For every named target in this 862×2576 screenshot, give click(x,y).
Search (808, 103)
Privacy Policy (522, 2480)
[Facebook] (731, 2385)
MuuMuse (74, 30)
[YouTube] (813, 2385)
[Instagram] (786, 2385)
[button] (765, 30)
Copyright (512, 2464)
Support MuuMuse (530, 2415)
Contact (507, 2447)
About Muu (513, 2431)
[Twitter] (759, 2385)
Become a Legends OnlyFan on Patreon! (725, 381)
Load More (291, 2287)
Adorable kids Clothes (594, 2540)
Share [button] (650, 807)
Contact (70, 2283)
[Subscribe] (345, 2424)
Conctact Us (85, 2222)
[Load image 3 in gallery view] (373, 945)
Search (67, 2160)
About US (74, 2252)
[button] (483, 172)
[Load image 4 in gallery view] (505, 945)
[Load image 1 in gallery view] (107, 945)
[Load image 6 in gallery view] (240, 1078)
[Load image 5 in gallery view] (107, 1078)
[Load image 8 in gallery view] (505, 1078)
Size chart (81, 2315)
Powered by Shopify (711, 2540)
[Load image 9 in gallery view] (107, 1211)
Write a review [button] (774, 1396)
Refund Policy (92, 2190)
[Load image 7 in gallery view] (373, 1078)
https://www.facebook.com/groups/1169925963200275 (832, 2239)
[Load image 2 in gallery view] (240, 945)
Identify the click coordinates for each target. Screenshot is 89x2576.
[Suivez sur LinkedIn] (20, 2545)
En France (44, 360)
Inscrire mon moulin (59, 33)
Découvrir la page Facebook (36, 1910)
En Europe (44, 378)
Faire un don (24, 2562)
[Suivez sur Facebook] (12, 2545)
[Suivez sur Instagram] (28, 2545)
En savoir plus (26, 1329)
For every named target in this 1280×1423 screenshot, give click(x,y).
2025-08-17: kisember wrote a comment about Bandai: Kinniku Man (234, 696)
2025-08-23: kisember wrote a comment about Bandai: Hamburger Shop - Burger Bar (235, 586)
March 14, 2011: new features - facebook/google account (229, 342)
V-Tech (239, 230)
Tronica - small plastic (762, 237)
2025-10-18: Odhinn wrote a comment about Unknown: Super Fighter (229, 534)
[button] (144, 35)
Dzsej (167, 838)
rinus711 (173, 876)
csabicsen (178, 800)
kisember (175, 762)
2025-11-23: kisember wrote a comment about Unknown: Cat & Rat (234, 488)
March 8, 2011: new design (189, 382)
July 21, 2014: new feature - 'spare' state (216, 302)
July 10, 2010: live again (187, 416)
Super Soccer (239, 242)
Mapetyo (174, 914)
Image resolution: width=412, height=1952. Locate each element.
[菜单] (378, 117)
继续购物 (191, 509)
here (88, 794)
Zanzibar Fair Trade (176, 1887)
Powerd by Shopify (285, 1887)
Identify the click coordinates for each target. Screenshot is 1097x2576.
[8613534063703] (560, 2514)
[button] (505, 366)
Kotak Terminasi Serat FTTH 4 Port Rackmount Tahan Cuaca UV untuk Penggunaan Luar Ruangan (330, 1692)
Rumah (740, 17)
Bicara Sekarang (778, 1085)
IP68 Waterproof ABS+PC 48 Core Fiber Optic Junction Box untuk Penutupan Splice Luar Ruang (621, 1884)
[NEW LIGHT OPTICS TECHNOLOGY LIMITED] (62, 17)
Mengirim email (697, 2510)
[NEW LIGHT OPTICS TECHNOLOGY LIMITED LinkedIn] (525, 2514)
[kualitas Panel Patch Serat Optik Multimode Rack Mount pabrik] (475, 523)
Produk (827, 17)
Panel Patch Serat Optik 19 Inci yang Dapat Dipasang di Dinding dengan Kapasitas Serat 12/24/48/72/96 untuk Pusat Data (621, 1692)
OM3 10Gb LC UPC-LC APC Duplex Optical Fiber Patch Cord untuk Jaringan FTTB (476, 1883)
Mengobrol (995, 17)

..........

**Task objective**
Reply with nothing except the number of lines in the listing above that include "Bandai".

**Your response**
2